• _Text passage_
▬▬▬▬▬▬

40 Years: A Charlie Brown Christmas is a compilation album released in the U.S. by Peak Records in October 2005. The album is a tribute to the soundtrack album A Charlie Brown Christmas released by American jazz pianist Vince Guaraldi (credited to the Vince Guaraldi Trio) in December 1965.

Reception
Rob Theakston of AllMusic noted that the original soundtrack recording has become "a cornerstone for jazz orientation and an essential holiday remedy for the run-of-the-mill-predictable contemporary favorites," adding that the musicians assembled for this tribute album represent a "veritable who's who of adult contemporary and jazz performers." Theakston added that the resulting music is "very warm sounding, heavily polished" and "well-played". Vince Guaraldi historian Derrick Bang noted that the album is "quite nice", adding that David Benoit's rendition of "Christmas Is Coming" is a "punchy, swinging cover", while Dave Koz's version of "Linus and Lucy" is "equally lively". All About Jazz critic Woodrow Wilkins called the album a "jazz lover's delight".

Track listing

Session information
Credits adapted from CD liner notes.

"Christmas Is Coming"
Written by Vince Guaraldi
Piano, arranger: David Benoit
Drums: Vinnie Colaiuta
Cello: Dan Smith, Larry Corbett
Concert master: Joel Derouin
Contractor: Suzie Katayama
Copyist: Anna Stromberg, Eric Stonerook, Jenis Stonerook, William Stromberg
Percussion: Luis Conte
Trombone: Steven Holtman
Trumpet: Rick Baptist, Wayne Bergeron
Viola: Carole Mukogawa, Denyse Buffum
Violin: Haim Shtrum, John Wittenberg, Julian Hallmark, Laurence Greenfield, Ruth Bruegger

"Just Like Me"
Written by David Benoit, Lee Mendelson
Piano, bells, arranger: David Benoit
Drums: Vinnie Colaiuta
Vocals: Vanessa Williams
Cello: Dan Smith, Larry Corbett, Rudolph Stein
Concert master: Joel Derouin
Contractor: Suzie Katayama
Copyist: Caryn Rasmussen, Scott McRae-Capehart, Suzie Katayama
Engineer (vocals): Jan Folkson
Producer (vocals): Rob Mathes
Viola: Carole Mukogawa, Denyse Buffum, Karen Van Sant
Violin: Robert Peterson, Haim Shtrum, John Wittenberg, Julian Hallmark, Laurence Greenfield, Norman Hughes, Ruth Bruegger

"Linus and Lucy"
Written by Vince Guaraldi
Piano, synthesizer: David Benoit
Guitar: Tony Maiden
Electric bass: Alex Al
Alto Saxophone: Dave Koz
Drums: Vinnie Colaiuta
Percussion: Luis Conte

"It's the Most Wonderful Time of the Year"
Written by Edward Pola, George Wyle
Vocals: Toni Braxton
Piano, electric piano, synthesizer, arranger: David Benoit
Guitar: Grant Geissman
Acoustic bass: Dave Carpenter
Drums: John Robinson
Engineer (assistant vocal engineer]: Mack Woodward
Producer (vocals): Keri Lewis

"My Little Drum"

▬▬▬▬▬▬

• _Provided records_

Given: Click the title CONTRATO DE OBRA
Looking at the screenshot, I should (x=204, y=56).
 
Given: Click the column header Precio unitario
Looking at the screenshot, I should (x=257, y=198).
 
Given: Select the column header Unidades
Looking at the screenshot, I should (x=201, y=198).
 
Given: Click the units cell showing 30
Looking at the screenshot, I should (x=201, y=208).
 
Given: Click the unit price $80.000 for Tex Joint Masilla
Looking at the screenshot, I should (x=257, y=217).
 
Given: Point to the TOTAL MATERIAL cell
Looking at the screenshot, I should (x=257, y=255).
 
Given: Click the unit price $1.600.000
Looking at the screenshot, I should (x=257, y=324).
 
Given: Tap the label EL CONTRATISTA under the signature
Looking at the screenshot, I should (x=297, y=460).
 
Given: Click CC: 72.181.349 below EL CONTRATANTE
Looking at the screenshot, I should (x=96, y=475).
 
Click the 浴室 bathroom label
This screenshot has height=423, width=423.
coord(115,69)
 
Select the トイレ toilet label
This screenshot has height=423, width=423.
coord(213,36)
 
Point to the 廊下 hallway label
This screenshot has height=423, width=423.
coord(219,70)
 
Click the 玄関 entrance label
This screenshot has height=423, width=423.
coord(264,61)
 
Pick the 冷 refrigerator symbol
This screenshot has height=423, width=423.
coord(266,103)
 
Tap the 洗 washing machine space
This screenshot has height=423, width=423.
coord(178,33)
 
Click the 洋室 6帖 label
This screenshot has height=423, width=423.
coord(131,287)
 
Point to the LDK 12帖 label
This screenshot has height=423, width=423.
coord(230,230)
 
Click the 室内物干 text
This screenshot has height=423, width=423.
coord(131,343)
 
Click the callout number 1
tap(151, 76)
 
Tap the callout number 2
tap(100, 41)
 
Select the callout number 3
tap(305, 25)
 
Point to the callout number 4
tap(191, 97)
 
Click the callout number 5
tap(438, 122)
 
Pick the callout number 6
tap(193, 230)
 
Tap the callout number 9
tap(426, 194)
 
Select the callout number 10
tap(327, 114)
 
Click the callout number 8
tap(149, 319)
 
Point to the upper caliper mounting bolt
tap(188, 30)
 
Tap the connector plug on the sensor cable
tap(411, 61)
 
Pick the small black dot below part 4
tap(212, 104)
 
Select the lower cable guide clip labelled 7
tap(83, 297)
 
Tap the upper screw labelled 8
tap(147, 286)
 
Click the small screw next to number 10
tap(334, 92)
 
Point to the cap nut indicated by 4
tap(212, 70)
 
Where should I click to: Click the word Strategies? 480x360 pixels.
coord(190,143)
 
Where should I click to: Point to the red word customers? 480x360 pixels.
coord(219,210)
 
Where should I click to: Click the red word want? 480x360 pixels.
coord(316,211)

▬▬▬▬▬▬

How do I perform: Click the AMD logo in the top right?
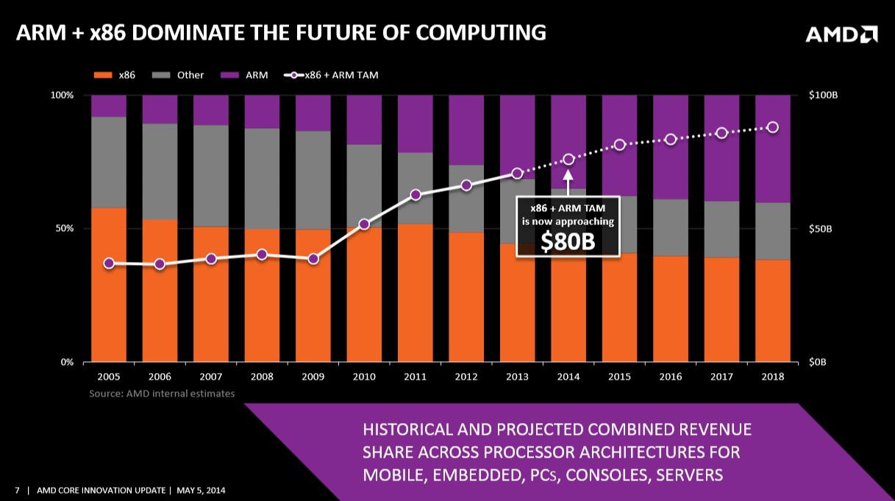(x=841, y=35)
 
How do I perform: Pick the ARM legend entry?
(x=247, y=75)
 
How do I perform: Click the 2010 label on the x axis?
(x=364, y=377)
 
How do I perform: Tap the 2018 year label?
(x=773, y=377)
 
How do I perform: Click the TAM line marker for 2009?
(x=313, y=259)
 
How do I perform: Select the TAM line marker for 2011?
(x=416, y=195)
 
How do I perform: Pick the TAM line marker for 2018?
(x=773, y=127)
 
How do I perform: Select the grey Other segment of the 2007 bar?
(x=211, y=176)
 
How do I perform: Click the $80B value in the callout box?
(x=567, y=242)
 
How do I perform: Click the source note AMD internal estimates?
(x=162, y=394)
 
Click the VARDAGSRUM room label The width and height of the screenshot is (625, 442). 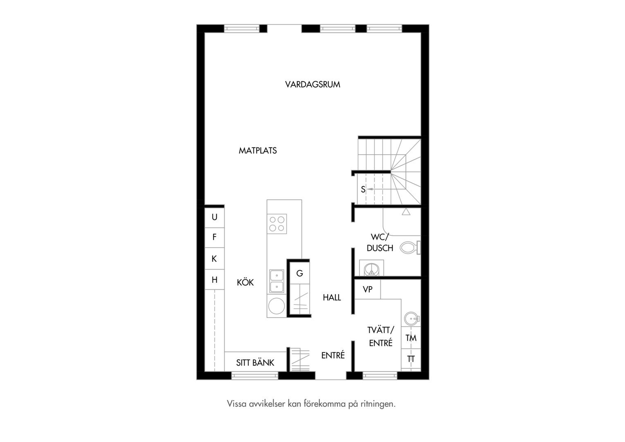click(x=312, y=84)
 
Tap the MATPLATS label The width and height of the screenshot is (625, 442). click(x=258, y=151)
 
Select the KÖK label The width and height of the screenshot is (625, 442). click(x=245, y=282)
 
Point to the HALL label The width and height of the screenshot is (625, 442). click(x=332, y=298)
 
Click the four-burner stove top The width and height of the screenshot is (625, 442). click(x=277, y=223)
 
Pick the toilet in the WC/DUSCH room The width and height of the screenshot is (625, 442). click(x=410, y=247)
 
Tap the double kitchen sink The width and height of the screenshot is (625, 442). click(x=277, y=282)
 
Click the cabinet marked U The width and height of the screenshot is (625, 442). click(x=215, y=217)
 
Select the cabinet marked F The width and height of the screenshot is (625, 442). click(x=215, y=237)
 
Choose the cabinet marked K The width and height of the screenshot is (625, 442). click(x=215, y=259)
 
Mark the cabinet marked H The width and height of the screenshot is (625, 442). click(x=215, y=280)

▬▬▬▬▬▬

• _Exercise requirements_
1. Can you condense the paragraph of the article on the tribute album that begins "Rob Theakston of AllMusic noted" into a short bulleted list that keeps its main facts?
2. Will you output, without any changes, the part of the article on the tribute album that opens with the words containing "40 Years: A" and closes with "in December 1965."?

• _Answers to each task_
1.
- Rob Theakston (AllMusic) called the original soundtrack "a cornerstone for jazz orientation and an essential holiday remedy" for predictable contemporary favorites.
- He described the tribute's musicians as a "veritable who's who of adult contemporary and jazz performers" and the music as "very warm sounding, heavily polished" and "well-played."
- Vince Guaraldi historian Derrick Bang found the album "quite nice." He called David Benoit's "Christmas Is Coming" a "punchy, swinging cover" and Dave Koz's "Linus and Lucy" "equally lively."
- Woodrow Wilkins of All About Jazz called it a "jazz lover's delight."

2.
40 Years: A Charlie Brown Christmas is a compilation album released in the U.S. by Peak Records in October 2005. The album is a tribute to the soundtrack album A Charlie Brown Christmas released by American jazz pianist Vince Guaraldi (credited to the Vince Guaraldi Trio) in December 1965.